### TASK STATEMENT
Filter this material down to the lines that contain the string "computer", and return those lines.

### DATA EXTRACTS
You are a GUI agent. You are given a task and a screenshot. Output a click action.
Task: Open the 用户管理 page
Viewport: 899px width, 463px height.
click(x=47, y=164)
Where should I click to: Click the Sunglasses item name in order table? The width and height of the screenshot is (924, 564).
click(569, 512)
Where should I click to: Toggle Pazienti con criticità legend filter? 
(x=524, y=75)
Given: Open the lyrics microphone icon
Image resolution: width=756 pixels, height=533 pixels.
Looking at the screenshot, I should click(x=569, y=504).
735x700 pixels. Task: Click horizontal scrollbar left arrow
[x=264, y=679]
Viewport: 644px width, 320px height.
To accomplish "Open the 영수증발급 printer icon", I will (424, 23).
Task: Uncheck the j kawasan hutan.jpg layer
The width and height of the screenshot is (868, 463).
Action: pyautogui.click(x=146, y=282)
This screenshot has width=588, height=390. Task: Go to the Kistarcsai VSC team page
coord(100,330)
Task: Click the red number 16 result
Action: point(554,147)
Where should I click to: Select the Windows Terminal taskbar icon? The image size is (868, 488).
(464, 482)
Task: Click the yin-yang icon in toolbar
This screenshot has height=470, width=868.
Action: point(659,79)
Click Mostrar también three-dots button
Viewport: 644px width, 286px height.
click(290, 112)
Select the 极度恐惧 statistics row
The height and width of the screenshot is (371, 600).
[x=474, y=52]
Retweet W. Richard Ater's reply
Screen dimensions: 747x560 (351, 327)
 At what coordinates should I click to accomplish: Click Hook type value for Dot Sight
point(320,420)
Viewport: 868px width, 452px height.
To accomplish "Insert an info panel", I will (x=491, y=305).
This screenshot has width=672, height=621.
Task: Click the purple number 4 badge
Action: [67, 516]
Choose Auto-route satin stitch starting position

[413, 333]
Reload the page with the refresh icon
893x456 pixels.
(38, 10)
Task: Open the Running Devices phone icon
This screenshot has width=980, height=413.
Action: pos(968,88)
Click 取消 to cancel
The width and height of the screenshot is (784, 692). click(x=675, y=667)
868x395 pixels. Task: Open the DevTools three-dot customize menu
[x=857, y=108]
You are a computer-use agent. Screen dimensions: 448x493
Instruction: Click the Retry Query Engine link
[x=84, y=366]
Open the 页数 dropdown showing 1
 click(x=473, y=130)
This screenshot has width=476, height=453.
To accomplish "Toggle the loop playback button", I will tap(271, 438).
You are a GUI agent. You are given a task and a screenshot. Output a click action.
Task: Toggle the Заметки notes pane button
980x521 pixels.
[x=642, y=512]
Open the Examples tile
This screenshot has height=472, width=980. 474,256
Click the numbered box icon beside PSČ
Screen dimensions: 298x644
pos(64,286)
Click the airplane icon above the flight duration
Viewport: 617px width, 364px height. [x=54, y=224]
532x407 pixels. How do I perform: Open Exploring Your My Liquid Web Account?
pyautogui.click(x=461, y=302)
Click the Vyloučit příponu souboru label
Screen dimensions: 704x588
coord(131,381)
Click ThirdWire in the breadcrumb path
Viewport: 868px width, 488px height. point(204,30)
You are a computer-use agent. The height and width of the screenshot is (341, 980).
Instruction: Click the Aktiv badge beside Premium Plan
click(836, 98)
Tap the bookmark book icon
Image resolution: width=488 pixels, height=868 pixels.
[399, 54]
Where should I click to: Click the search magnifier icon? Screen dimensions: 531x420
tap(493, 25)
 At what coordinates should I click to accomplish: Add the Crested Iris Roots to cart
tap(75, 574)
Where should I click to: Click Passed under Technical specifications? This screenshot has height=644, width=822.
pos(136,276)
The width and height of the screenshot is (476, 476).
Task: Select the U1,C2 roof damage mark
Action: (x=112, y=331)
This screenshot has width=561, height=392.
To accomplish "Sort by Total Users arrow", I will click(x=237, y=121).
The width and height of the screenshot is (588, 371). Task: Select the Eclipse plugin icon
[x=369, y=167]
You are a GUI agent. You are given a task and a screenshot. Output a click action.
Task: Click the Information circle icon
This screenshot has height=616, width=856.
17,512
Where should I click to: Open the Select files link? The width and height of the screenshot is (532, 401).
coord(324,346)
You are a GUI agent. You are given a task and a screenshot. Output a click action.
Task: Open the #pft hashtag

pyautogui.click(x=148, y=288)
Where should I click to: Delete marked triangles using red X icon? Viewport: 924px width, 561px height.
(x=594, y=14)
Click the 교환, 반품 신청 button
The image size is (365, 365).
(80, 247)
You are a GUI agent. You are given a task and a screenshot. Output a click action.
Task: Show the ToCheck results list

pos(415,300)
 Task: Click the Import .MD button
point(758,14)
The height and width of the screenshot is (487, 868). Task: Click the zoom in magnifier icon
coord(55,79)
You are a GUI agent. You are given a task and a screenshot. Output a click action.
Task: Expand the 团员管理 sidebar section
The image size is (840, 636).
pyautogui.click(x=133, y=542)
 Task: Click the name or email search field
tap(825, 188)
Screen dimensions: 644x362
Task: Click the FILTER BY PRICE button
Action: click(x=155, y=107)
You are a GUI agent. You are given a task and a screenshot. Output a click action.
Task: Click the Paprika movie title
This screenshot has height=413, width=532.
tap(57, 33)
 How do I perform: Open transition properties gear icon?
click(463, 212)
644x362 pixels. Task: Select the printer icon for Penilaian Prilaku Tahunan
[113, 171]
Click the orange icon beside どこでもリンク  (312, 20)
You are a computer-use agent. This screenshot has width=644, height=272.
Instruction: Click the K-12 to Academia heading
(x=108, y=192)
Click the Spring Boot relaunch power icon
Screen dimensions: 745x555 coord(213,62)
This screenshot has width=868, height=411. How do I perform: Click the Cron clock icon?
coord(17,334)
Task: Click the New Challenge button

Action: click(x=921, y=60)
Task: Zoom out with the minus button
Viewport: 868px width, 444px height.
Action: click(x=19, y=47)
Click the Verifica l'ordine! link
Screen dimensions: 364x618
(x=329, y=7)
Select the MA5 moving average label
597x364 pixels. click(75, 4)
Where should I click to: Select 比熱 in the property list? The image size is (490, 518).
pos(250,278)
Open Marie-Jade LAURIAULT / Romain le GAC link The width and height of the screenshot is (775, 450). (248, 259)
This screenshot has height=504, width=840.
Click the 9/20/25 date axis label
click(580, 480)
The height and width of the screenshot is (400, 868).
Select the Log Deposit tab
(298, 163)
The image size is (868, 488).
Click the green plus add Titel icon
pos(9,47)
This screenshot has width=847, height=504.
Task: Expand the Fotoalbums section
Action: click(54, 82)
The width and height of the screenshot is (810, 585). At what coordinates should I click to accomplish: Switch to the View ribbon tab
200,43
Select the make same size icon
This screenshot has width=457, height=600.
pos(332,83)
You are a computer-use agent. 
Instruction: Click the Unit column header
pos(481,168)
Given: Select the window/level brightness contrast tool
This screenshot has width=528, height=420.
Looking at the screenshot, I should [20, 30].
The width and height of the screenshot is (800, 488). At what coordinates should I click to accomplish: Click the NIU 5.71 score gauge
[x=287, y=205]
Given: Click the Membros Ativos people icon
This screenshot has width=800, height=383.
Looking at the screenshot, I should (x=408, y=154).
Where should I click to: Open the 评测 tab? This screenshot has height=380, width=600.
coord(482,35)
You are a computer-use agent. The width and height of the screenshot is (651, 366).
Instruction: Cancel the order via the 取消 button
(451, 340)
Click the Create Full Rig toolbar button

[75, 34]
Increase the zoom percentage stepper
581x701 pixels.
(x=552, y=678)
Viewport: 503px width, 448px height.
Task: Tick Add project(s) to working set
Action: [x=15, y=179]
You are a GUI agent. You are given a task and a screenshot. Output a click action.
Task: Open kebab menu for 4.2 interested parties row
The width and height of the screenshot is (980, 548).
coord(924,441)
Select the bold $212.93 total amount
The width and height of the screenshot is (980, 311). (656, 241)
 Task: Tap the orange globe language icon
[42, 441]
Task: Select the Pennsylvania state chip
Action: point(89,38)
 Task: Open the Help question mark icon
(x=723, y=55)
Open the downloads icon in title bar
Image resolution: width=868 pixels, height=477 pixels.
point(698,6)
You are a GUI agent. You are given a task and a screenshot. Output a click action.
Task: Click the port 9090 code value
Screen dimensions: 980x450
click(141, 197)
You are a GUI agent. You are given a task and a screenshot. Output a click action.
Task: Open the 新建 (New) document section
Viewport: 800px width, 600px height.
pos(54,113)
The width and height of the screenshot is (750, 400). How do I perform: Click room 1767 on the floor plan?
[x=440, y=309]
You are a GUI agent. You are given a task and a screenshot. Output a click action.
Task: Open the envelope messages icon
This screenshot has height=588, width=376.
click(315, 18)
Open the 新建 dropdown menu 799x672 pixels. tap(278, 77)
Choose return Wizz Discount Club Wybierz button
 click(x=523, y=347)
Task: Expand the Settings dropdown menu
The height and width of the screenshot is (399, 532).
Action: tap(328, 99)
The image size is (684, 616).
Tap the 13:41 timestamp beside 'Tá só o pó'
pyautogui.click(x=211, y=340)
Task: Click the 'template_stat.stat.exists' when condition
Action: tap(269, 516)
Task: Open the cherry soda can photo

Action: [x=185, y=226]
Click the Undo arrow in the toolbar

### ANSWER SPACE
You are a computer-use agent. Screen dimensions: 448x493
You are a computer-use agent. The height and width of the screenshot is (341, 980).
You are a computer-use agent. This screenshot has width=644, height=272.
You are a computer-use agent. 
You are a computer-use agent. The width and height of the screenshot is (651, 366).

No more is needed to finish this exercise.